When the Philadelphia newspaper announced the wedding, alluding to the mixed-race guests expected to attend, we’d worried there might be demonstrators—slurs and shouts and rocks whizzing by—but mercifully, no one had showed up but those invited. Sarah Mapps and Grace were here, along with several freed slaves with whom we were acquainted, and we’d timed the wedding to coincide with the Anti-Slavery Convention in the city so that some of the most prominent abolitionists in the country were in the room: Mr. Garrison, Mr. and Mrs. Gerrit Smith, Henry Stanton, the Motts, the Tappans, the Westons, the Chapmans.
It would become known as the abolition wedding.
Nina was speaking now, her face turned up to Theodore’s, and I thought suddenly, involuntarily of Israel and a tiny grief came over me. Every time it happened, it was like coming upon an empty room I didn’t know was there, and stepping in, I would be pierced by it, by the ghost of the one who’d once filled it up. I didn’t stumble into this place much anymore, but when I did, it hollowed out little pieces of my chest.
Gazing at Nina, radiant Nina, I pictured myself in her place, Israel beside me, the two of us saying vows, and the idea of such a thing cured me. It was the truth I always came back to, that I didn’t want Israel anymore, I didn’t want to be married now, and yet the phantom of what might’ve been, the terrible allure of it could still snatch me.
Closing my eyes, I gave my head a shake to clear the remnants of longing away, and when I looked back at the bride and groom, there were dragonflies darting beyond the window, a green tempest, and then it was gone.
Nina promised aloud to love and honor him, carefully omitting the word obey, and Theodore launched into an awkward monologue, deploring the laws that gave control of a wife’s property to the husband and renouncing all claim to Nina’s, and then he coughed selfconsciously, as if catching himself, and professed his love.
We’d put the confrontation in Mrs. Whittier’s cottage behind us, not that Theodore ever fully conceded his position, but he’d softened his rhetoric after that day, as any man in love would. The abolition movement had split into two camps just as the men predicted, and Nina and I became even worse pariahs, but it had set the cause of women in motion.
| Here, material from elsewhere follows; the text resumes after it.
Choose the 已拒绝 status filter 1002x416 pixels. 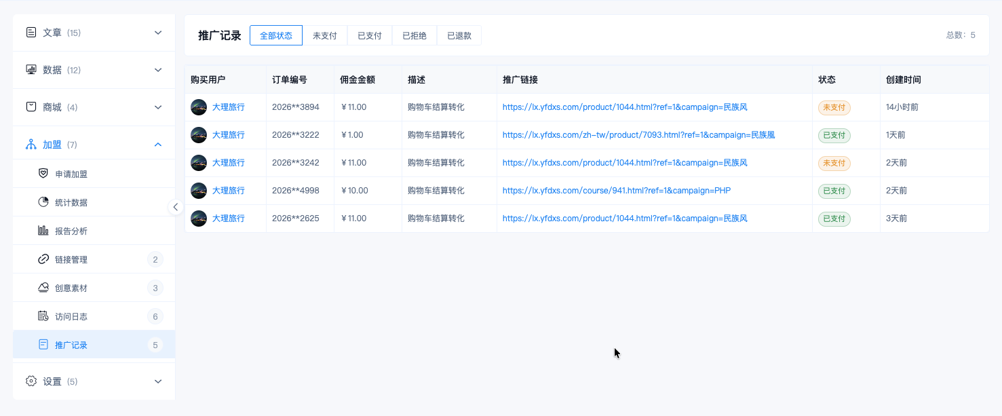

I’d been present when Nina opened the letter containing Theodore’s proposal. It had come late last winter during a long reprieve in Philadelphia with Sarah Mapps and Grace, as we’d prepared for a series of lectures at the Boston Odeon. Reading it, she’d dropped the pages onto her lap and broken into tears. When she read it to me, I cried too, but my tears were a mix of joy and wretchedness and fear. I wanted this marriage for her, I wanted her happiness as much as my own, but where would I go? For days I couldn’t concentrate on the lecture I was trying to write or hide the bereft feeling I carried inside. I couldn’t bear to think of life without her, life alone, but neither did I want to be the burdensome relative living in the back room, getting in the way, and I couldn’t imagine Theodore would want me there.
Then one day Nina came to me, plopping on the footstool beside my chair in Sarah Mapps’ front room. Without a word she opened her Bible and read aloud the passage in which Ruth speaks to Naomi:
Entreat me not to leave thee, or to return from following after thee: for whither thou goest, I will go; and where thou lodgest, I will lodge; thy people will be my people, and thy God my God. Where thou diest, will I die, and there will I be buried. The Lord do so to me, and more also, if ought but death part thee and me.
Closing the Bible, she said, “We can’t be separated, it isn’t possible. You must come and live with me after I’m married. Theodore asked me to tell you that my wish is also his wish.”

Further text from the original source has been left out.